[Python-Dev] What does a double coding cookie mean?

Glenn Linderman v+python at g.nevcal.com
Wed Mar 16 02:34:44 EDT 2016


On 3/15/2016 11:07 PM, Chris Angelico wrote:
> On Wed, Mar 16, 2016 at 5:03 PM, Serhiy Storchaka <storchaka at gmail.com> wrote:
>> On 15.03.16 22:30, Guido van Rossum wrote:
>>> I came across a file that had two different coding cookies -- one on
>>> the first line and one on the second. CPython uses the first, but mypy
>>> happens to use the second. I couldn't find anything in the spec or
>>> docs ruling out the second interpretation. Does anyone have a
>>> suggestion (apart from following CPython)?
>>>
>>> Reference: https://github.com/python/mypy/issues/1281
>>
>> There is similar question.
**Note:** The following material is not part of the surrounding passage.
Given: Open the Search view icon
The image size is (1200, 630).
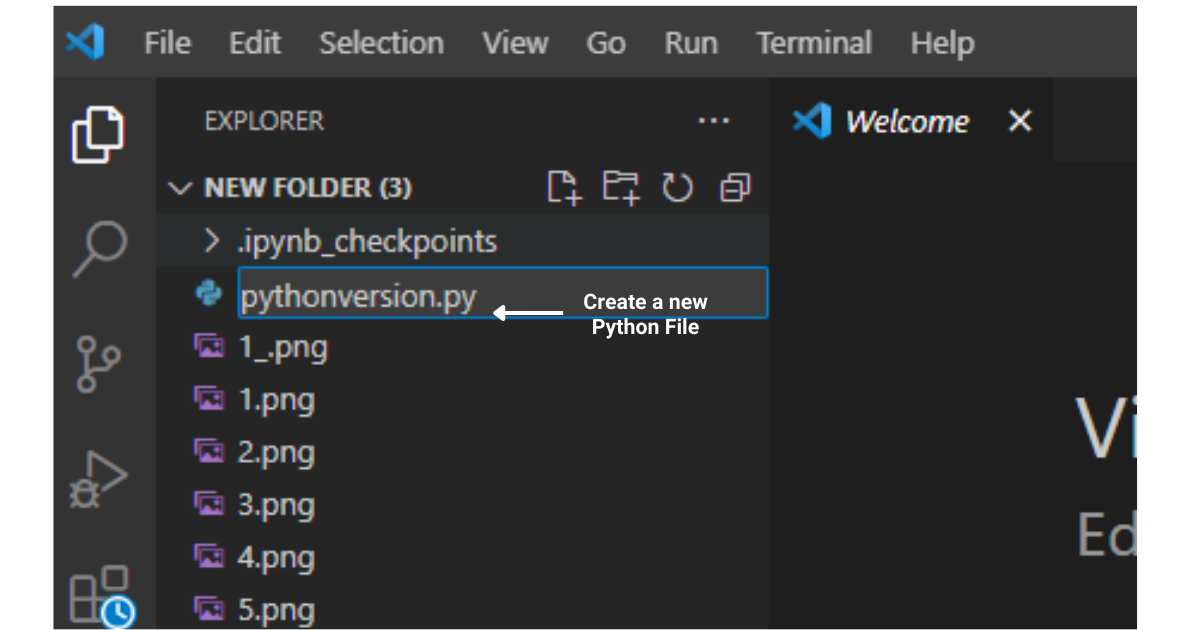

If a file has two different coding cookies on the
>> same line, what should win? Currently the last cookie wins, in CPython
>> parser, in the tokenize module, in IDLE, and in number of other code. I
>> think this is a bug.
> Why would you ever have two coding cookies in a file? Surely this
> should be either an error, or ill-defined (ie parsers are allowed to
> pick whichever they like, including raising)?
>
> ChrisA

 From the PEP 263:

> To define a source code encoding, a magic comment must
>     be placed into the source files either as first or second
>     line in the file, such as:

So clearly there is only one magic comment. "either" the first or second 
line, not both.  Both, therefore, should be an error.


 From the PEP 263:

> More precisely, the first or second line must match the regular
>     expression "coding[:=]\s*([-\w.]+)". The first group of this
>     expression is then interpreted as encoding name. If the encoding
>     is unknown to Python, an error is raised during compilation. There
>     must not be any Python statement on the line that contains the
>     encoding declaration.

Clearly the regular expression would only match the first of multiple 
cookies on the same line, so the first one should always win... but 
there should only be one, from the first PEP quote "a magic comment".